He's gonna mow her ass like grass.

----------


## supermario21

All the folks in Sun City will be watching...and voting for Mark after they see this beatdown!

----------


## Brian4Liberty

Getting close to showtime...

----------


## VoluntaryAmerican

http://www.c-span.org/Live-Video/C-SPAN/

----------


## kathy88

This should be interesting. Glad I checked in.

----------


## Bastiat's The Law

She's bought and paid for.

----------


## Petar

This is going to be the most amusing debate in a long long long time.

----------


## supermario21

http://scetv.org/television/streamin...ert-debate.cfm

----------


## Bastiat's The Law

Starting now!

----------


## kathy88

She looks like a purple marshmallow.

----------


## devil21

Pretty $#@! video quality but better than nothing.

----------


## Bastiat's The Law

C-SPAN feed looks like a low quality youtube video.

----------


## TaftFan

> C-SPAN feed looks like a low quality youtube video.


Yes but at least it is not cracking up like the ustream.

----------


## Lucille

Another stream http://iroots.org/2013/04/29/sen-ran...e-tonight-7pm/

via http://www.ronpaulforums.com/showthr...m-tonight-LIVE

----------


## supermario21

looks like a pro-Sanford crowd.

----------


## kathy88

Totally pro Sanford.

----------


## devil21

Definitely sounds like the crowd is on Sanford's side.

----------


## supermario21

Colbert is going to be ducking for an hour.

----------


## Brian4Liberty

Colbert-Busch is 100% corporatist.

----------


## TaftFan

I didn't know Sanford was this skilled at debating.

----------


## supermario21

Colbert-Busch is pathetic. She's parroting big business.

----------


## devil21

She's pretty terrible.

----------


## Brian4Liberty

Colbert Busch: "I will do whatever the most powerful lobbies tell me to do.".

----------


## torchbearer

i zone out when she talks, is it my bias?

----------


## kathy88

Oh snap.

----------


## torchbearer

Sanford laying smack-down.

----------


## supermario21

This is entertaining. I wish our presidential debates were like this.

----------


## devil21

LETS GET READY TO RUMBLE!!!!

----------


## kathy88

This is getting good.

----------


## torchbearer

oh, this is getting good. jerry springer style. get out the chairs.

----------


## Brian4Liberty

She got petty, he followed.

----------


## devil21

> She got petty, he followed.


Well, in fairness, he did duck her claim that he voted against dredging the port in his last Congress stint by bringing up the donation.

----------


## torchbearer

She has to poo poo obamacare.

----------


## jmdrake

Ummmm....she scored some points on the dredge issue.  Sanford saying "Well you wrote me a $500 check afterwards" maybe helped a little...  But I can see that as an effective attack ad.  Note that she's attacking / but supporting Obamacare.

----------


## Bastiat's The Law

> I didn't know Sanford was this skilled at debating.

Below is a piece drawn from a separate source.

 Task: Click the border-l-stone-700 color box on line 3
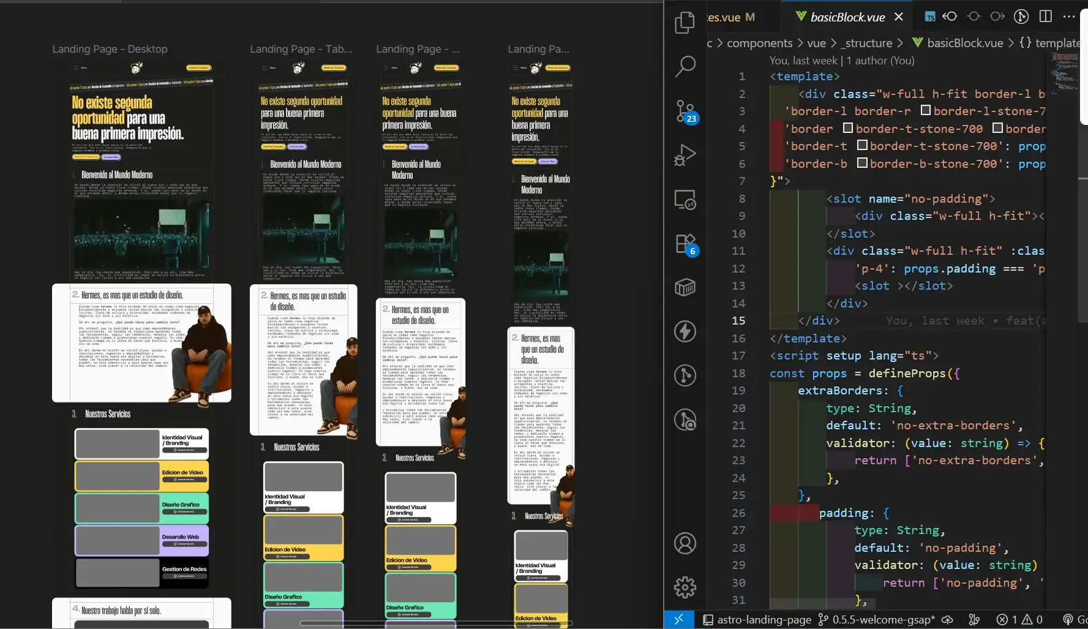pyautogui.click(x=926, y=110)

You don't get to become governor of a decent-sized state without some speaking skills.

----------


## supermario21

She is a fascist. Literally 100%.

----------


## jmdrake

De-link healtcare and employment!  Great point!  Now how many will understand?

----------


## Lucille

> Colbert-Busch is 100% corporatist.





> She is a fascist. Literally 100%.


I know.  I hope he's pushing that line in his ads.

----------


## torchbearer

no body tells her what to do!

----------


## Lucille

...

----------


## kathy88

This is very entertaining.

----------


## Brian4Liberty

Oh boy. This is painful.

----------


## jmdrake

Trash Obamacare - praise Obamacare.  I'm seeing a pattern from Colbert.

----------


## Brian4Liberty

> no body tells her what to do!


Is this a political debate or a divorce hearing?

----------


## Brian4Liberty

Damn, that woman is full of venom.

----------


## supermario21

Sanford is actually a sophisticated wonk.

----------


## kathy88

Mark won social security debate.

----------


## jmdrake

Ouch!  Sanford just kicked her ass on Social Security!

----------


## torchbearer

> Is this a political debate or a divorce hearing?

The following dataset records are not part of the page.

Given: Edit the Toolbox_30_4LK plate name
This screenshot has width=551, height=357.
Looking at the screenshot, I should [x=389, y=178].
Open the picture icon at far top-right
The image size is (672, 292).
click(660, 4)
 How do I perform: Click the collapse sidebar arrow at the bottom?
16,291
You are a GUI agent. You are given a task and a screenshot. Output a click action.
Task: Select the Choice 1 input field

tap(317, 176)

 well, sanford is present, so there is no telling. it could be the end of another ugly affair.

----------


## supermario21

> Ouch!  Sanford just kicked her ass on Social Security!


And with SC-1 being essentially a retirement community, that could be the nail in the coffin.

----------


## Petar

$#@! just got real

----------


## kathy88

She's a nasty bitch. She went there.

----------


## Brian4Liberty

Wow. She is evil.

----------


## torchbearer

knives out!!!!!!!!!!!!

----------


## Petar

Haha, Sanford just unleashed his Jedi mind trick.

----------


## kathy88

Obviously her brother got the charm in the family because she's a vicious $#@!.

----------


## kathy88

Public schools are the greatest! Wut?

----------


## Lucille

https://twitter.com/search/realtime?...ebate&src=hash

https://twitter.com/jaseliberty is live tweeting if you don't want to watch it.

----------


## Brian4Liberty

Lol. Yeah public education! Got to teach stupid American children to do math in the future!

----------


## torchbearer

sticking pelosi to her was genius.

----------


## jmdrake

Ohhhhh....she wants to be a slave to federal money.

Edit: _There's something inherently wrong with the idea that we can solve the problem of too much debt with more debt_!  Campaign commercial!

----------


## devil21

> Obviously her brother got the charm in the family because she's a vicious $#@!.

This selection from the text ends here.